Overwork and poor morale 'could prompt exodus of doctors from Northern Ireland'
Low morale and increasing pressure could lead to doctors leaving Northern Ireland, a senior doctor will warn today.
Over 70% of consultants here said their morale was low or worse, while four out of five doctors felt they didn't have enough time for ongoing learning and development, according to British Medical Association (BMA) official Dr John D Woods.
He will say the current situation in healthcare needs to change to prevent doctors seeking better working conditions elsewhere.
Dr Woods, who is the BMA's Northern Ireland council chair, is to address the BMA annual conference taking place in Brighton.
His speech will set out concerns over morale in the profession.
He will say: "This year the BMA asked doctors in Northern Ireland about their working lives and the findings have been revealing.
"Doctors feel under pressure in a way in which I don't think they have felt ever before. Seventy per cent of consultants that we surveyed said their morale was either low or worse.

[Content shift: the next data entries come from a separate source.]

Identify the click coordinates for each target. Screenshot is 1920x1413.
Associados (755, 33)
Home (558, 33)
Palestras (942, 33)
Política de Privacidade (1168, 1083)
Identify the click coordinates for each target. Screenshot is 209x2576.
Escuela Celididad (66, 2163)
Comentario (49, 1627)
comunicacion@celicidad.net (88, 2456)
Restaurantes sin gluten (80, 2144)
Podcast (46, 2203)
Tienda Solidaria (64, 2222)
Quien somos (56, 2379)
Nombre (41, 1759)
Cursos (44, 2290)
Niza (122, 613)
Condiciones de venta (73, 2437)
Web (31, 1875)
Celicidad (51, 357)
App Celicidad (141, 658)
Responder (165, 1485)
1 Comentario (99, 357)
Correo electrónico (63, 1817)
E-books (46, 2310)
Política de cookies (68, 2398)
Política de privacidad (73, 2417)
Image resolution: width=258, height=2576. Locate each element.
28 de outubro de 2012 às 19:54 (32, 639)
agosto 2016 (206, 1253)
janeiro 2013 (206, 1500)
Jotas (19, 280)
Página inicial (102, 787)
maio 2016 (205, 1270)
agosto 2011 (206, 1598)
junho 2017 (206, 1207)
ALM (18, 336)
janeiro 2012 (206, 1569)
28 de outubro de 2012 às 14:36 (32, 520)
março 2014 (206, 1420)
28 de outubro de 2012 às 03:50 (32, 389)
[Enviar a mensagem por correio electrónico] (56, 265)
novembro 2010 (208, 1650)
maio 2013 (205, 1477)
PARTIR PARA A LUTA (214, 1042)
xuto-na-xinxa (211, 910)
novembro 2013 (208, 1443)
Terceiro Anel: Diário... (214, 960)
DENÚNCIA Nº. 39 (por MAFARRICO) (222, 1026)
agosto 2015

"Over half felt control over how they work had decreased in the last five years.
"Forty-three per cent of junior doctors said there were long-term gaps in their rotas meaning they were under pressure to work additional hours.
"All of our surveys indicate that our doctors have workloads that prevent them having a proper work/life balance, and 60% of doctors think there are better opportunities to work as a doctor outside of Northern Ireland."
Talking about how the situation could be addressed, Dr Woods said the Department of Health's workforce strategy had the potential to improve doctors' working lives as long as there was also long-term, recurrent funding.
He added: "We need a local Assembly and a local Health Minister.
"Over 500 days without a government is too long."
Dr Woods also expressed concerns about the proposal in the O'Hara Inquiry report, which examined hyponatraemia deaths, to stop foundation year doctors from working with children.
He added: "If we exclude junior doctors from the earliest stages of training in paediatrics, how will the specialty be maintained?
"Paediatrics is a specialty which in Northern Ireland already has significant difficulties in recruiting, with 10% of our training posts for future consultants not being filled.
"We want to encourage, not discourage, doctors to specialise in the care of children. The key is appropriate supervision of doctors in training, not a ban on participation."
The BMA's annual representative meeting debates policy and issues faced by the medical profession.